Pas mistrzyni świata WBO Ewa Brodnicka straciła już na dzień przed walką, na oficjalnym ważeniu. Polka miała 130,9 funta, czyli przekroczyła limit o 0,4 kilograma. Miała godzinę na zbicie wagi, ale nie udało się jej tego zrobić. Za drugim razem ważyła 130,1 funta. Do limitu kategorii superpiórkowej zabrakło Ewie 0,05 kilograma.
Pierwsza runda była jeszcze w miarę rozpoznawcza, lecz od drugiej warunki zaczęła dyktować Mikaela Mayer, która byłą zdecydowaną faworytką pojedynku. Ewa dobrze pracowała nogami, unikała większości ciosów, była to jednak bardzo bierna defensywa.

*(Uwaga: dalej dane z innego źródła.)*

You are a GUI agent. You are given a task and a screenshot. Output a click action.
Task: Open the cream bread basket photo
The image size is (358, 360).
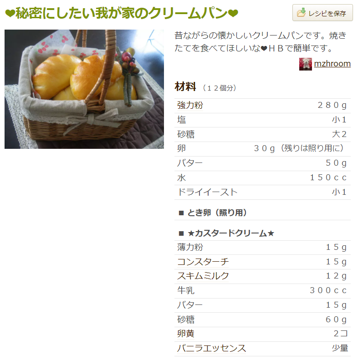[x=84, y=89]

Dopiero w czwartej rundzie odważniej odpowiedziała i w akcji prawy na prawy wyprzedziła rywalkę ładnym ciosem. - Ona nie lubi presji - usłyszała Amerykanka w narożniku. I w drugiej połowie walki coraz bardziej ścinała dystans. A wiemy dobrze, że w półdystansie "Kleo" nie czuje się najlepiej.
Sędzia zabrał naszej rodaczce dwa punkty za trzymanie. Ten drugi punkt zabrał chyba zbyt pochopnie, ale rzeczywiście z bliska Ewa się gubiła. Na samym finiszu próbowała jeszcze odwrócić losy potyczki, ale zaryzykowała stanowczo za późno. Po ostatnim gongu sędziowie punktowali na korzyść Mayer 99:89 i dwukrotnie 100:88.
Do sobotniej walki obydwie zawodniczki nie przegrały żadnego pojedynku. Teraz Brodnicka legitymuje się rekordem 19-1 w 20 walkach. Mayer wygrała zaś 14. raz w karierze, posiadając na koncie pięć przez nokautów. Dla Brodnickiej była to pierwsza walka poza granicami Polski i niestety przygodę tą nasza mistrzyni zaczęła od zdecydowanej porażki.